How are you dealing with the reactive, crisis-driven realities of “Hybrid IT”?
Kevin McCartney

Does anyone really live in the beautifully homogenous, net and glossy modern cloud-based world depicted by analysts and marketers? You know — that wonderful “seamless, cloud-based” enterprise that promises to alleviate the myriad operational challenges of “old IT”? The answer, based on the CIOs I meet with, is absolutely “no.”

In fact, the “hybrid” IT environment of legacy plus cloud plus custom is a pretty chaotic mash-up that is tough to manage, to say the least. One of the most difficult aspects, according to anecdotal evidence uncovered in our discussions with senior IT executives, is proactive visibility and control at the application level.

Despite investments in tools and processes that are supposed to enable proactive and preventative support, senior IT executives say their day-to-day mode still tends to be crisis-driven and reactive. Additional layers of anecdotal or incidental feedback as well as “optical” or subjective input contribute to the reactivity.
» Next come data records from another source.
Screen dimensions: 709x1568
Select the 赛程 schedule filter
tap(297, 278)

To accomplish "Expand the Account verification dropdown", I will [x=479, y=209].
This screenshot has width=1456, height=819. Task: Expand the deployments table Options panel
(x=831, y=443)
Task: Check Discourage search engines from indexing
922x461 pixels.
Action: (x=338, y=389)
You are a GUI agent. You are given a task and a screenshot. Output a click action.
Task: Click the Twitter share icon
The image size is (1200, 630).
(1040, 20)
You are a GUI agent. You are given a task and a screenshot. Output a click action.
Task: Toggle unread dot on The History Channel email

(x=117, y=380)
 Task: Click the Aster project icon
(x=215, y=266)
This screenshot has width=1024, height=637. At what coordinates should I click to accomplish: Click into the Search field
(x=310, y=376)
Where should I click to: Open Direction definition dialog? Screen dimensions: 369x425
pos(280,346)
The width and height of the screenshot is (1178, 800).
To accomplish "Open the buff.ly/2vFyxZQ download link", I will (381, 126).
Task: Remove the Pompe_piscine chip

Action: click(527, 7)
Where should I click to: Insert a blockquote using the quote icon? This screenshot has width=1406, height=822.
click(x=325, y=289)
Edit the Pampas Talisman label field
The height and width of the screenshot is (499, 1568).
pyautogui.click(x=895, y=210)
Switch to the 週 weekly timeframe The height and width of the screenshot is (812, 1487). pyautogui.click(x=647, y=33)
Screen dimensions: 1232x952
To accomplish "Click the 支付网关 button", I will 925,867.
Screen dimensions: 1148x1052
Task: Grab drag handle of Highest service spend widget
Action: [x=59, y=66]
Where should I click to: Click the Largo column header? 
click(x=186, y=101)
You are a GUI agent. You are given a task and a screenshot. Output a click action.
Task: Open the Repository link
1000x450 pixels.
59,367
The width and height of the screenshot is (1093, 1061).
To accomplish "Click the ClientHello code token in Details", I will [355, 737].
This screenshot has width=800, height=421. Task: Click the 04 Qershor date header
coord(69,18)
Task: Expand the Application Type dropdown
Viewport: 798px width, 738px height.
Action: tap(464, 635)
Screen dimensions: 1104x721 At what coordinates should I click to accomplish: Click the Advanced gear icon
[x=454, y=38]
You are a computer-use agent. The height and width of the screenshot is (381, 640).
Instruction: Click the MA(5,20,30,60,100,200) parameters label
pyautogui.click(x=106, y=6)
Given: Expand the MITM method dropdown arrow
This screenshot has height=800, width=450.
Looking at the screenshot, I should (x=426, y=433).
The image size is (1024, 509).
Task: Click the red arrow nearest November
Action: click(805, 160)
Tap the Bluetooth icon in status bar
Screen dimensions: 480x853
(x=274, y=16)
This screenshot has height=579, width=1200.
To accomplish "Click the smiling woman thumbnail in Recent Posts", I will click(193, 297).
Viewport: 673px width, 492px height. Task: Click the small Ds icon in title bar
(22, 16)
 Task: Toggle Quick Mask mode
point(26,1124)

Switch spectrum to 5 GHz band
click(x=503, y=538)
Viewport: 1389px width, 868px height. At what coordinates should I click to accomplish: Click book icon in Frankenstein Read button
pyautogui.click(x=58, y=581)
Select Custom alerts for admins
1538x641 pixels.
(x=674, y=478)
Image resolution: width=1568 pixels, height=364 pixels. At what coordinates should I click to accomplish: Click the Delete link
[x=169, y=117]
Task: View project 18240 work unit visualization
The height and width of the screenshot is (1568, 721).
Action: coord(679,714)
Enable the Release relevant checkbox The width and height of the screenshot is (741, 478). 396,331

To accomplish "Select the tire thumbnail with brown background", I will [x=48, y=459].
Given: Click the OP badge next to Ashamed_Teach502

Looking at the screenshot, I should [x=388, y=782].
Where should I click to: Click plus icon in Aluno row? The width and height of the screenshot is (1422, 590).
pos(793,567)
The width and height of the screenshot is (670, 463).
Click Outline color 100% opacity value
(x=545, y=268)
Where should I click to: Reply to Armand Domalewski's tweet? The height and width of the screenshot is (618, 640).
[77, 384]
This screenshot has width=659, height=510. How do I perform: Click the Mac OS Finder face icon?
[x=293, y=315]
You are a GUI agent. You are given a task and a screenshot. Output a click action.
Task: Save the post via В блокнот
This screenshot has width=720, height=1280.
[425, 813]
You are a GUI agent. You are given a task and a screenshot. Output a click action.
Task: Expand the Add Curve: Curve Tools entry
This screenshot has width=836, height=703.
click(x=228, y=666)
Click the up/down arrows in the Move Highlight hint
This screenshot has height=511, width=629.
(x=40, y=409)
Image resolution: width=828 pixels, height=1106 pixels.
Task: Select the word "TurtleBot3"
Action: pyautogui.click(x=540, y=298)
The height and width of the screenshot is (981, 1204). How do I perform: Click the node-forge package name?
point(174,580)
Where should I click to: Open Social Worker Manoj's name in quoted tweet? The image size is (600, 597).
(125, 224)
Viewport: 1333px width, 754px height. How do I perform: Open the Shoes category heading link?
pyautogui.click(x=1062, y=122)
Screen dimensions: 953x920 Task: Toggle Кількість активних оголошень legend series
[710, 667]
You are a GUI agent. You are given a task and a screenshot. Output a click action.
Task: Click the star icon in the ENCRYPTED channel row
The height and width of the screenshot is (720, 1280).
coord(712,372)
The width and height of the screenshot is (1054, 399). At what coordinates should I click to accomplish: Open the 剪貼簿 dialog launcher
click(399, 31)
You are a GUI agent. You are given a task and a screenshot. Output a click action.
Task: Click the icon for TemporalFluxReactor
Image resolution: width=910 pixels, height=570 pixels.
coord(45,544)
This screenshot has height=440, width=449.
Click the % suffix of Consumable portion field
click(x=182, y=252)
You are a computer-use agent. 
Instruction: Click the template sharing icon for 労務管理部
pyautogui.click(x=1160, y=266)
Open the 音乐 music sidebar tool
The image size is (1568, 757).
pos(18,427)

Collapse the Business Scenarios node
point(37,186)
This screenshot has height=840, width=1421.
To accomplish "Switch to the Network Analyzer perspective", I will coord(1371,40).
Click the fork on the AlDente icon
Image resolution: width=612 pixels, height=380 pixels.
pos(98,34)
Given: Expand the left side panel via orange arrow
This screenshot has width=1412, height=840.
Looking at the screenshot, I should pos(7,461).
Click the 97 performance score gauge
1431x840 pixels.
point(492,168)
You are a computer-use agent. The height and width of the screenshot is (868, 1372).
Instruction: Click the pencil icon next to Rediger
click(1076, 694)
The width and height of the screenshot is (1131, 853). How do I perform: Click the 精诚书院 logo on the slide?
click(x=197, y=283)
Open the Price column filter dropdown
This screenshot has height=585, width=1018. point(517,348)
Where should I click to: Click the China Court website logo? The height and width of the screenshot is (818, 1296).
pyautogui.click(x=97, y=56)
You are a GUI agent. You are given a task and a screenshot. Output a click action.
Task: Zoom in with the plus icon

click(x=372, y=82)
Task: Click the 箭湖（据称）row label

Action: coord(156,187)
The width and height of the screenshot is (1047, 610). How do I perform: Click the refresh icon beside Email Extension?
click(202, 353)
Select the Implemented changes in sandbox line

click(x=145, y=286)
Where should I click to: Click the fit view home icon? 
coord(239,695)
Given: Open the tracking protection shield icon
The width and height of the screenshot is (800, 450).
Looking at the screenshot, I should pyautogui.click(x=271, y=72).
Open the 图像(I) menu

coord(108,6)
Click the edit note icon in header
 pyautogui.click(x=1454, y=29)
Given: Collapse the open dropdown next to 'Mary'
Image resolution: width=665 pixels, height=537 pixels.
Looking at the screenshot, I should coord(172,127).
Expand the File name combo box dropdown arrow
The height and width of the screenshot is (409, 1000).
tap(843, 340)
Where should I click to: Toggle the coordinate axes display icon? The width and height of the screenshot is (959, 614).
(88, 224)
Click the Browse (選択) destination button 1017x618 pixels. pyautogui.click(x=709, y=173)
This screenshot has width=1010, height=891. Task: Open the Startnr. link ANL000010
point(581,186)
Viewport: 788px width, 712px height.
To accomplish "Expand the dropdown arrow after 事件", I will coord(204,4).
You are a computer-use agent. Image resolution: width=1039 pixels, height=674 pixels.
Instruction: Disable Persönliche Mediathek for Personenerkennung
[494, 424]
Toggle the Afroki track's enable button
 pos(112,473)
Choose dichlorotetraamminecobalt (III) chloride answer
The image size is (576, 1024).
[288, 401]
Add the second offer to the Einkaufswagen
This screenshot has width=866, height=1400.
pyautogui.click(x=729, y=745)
Here are some actual soundbites from CIOs and other senior IT executives we’ve interviewed recently:

“It’s more complicated now; there are more layers. First it was just desktop, then server, and then shared resources, now all these layers. The customer is saying ‘what’s going on?’ No one knew what was going on. As a customer it’s very scary.”

“The trend is that everyone is marching toward a virtual environment when pieces of an app may run on public cloud, data center and private cloud. They all need to be tied together and management will be a nightmare without the right tool.”

“Applications were failing and nobody knew. When they did know, 20 people sat in a room passing the buck pointing fingers. Just everyone looking at their own bit and saying ‘it looks OK to me.’”

“The project leader is screaming, ‘we need this back up.’ Lots of frustration.”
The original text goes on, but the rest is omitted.